Background and Purpose: SARS-coV-2 pandemic continues to cause an unprecedented global destabilization. There is an urgent need to develop vaccines or identify molecules to treat severe cases and repurposing of drugs is the best approach at this hour. Thalidomide, despite having an infamous history has been successfully repurposed and tested for various disease conditions including inflammatory diseases and tumor. Few reports emphasize the use of thalidomide with a SARS-coV-2 pneumonia patient being successfully treated with thalidomide. Experimental Approach: A meta-analysis comparing the transcriptomes of SARS-coV-2 infected tissues with thalidomide and lenalidomide-induced transcriptomic changes in transformed lung, endothelial and hematopoietic models was performed.

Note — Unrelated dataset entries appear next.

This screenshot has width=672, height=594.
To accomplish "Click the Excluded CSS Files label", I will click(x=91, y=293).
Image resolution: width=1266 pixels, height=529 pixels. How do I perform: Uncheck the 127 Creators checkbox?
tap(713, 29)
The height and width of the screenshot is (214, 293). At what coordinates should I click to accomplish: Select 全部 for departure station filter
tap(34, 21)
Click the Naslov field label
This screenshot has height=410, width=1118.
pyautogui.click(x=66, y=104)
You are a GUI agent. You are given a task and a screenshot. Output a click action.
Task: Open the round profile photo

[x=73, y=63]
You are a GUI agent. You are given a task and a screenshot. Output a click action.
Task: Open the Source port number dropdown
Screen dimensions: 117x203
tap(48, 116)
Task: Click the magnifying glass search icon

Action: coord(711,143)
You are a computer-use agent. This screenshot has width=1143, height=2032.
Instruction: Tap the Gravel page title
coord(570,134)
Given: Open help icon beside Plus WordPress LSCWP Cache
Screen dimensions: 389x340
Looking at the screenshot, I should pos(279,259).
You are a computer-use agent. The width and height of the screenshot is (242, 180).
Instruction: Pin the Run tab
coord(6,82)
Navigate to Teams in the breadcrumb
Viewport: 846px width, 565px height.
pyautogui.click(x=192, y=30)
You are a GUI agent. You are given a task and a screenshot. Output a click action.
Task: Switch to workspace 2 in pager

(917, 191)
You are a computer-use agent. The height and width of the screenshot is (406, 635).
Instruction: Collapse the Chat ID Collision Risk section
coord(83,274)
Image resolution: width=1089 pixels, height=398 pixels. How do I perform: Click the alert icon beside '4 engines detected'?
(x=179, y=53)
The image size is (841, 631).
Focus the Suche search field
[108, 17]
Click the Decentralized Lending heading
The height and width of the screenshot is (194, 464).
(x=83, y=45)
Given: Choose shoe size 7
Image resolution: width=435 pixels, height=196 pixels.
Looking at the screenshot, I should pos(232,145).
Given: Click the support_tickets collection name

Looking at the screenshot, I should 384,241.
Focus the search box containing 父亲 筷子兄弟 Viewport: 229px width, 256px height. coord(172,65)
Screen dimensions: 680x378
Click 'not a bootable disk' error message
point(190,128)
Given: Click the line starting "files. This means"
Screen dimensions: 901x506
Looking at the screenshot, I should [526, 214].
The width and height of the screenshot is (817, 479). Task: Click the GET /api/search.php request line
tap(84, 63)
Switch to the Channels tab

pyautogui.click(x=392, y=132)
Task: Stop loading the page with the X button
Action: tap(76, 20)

Key Results: Thalidomide and lenalidomide exhibited pleiotropic effects affecting a range of biological processes including inflammation, immune response, angiogenesis, MAPK signaling, NOD-like receptor signaling, TLR signaling, leukocyte differentiation and innate immunity, the processes which are aberrantly regulated in severe COVID-19 patients. In addition, we show the similarities between the expression profiles of SARS-coV-2 infected lung and systemic lupus erythematous. Conclusion and Implications: The present study recommends thalidomide analogs as a “better fit” to treat severe cases of novel viral infections, healing the damaged network by compensating the impairment caused by the Coronavirus disease-2019 (COVID-19).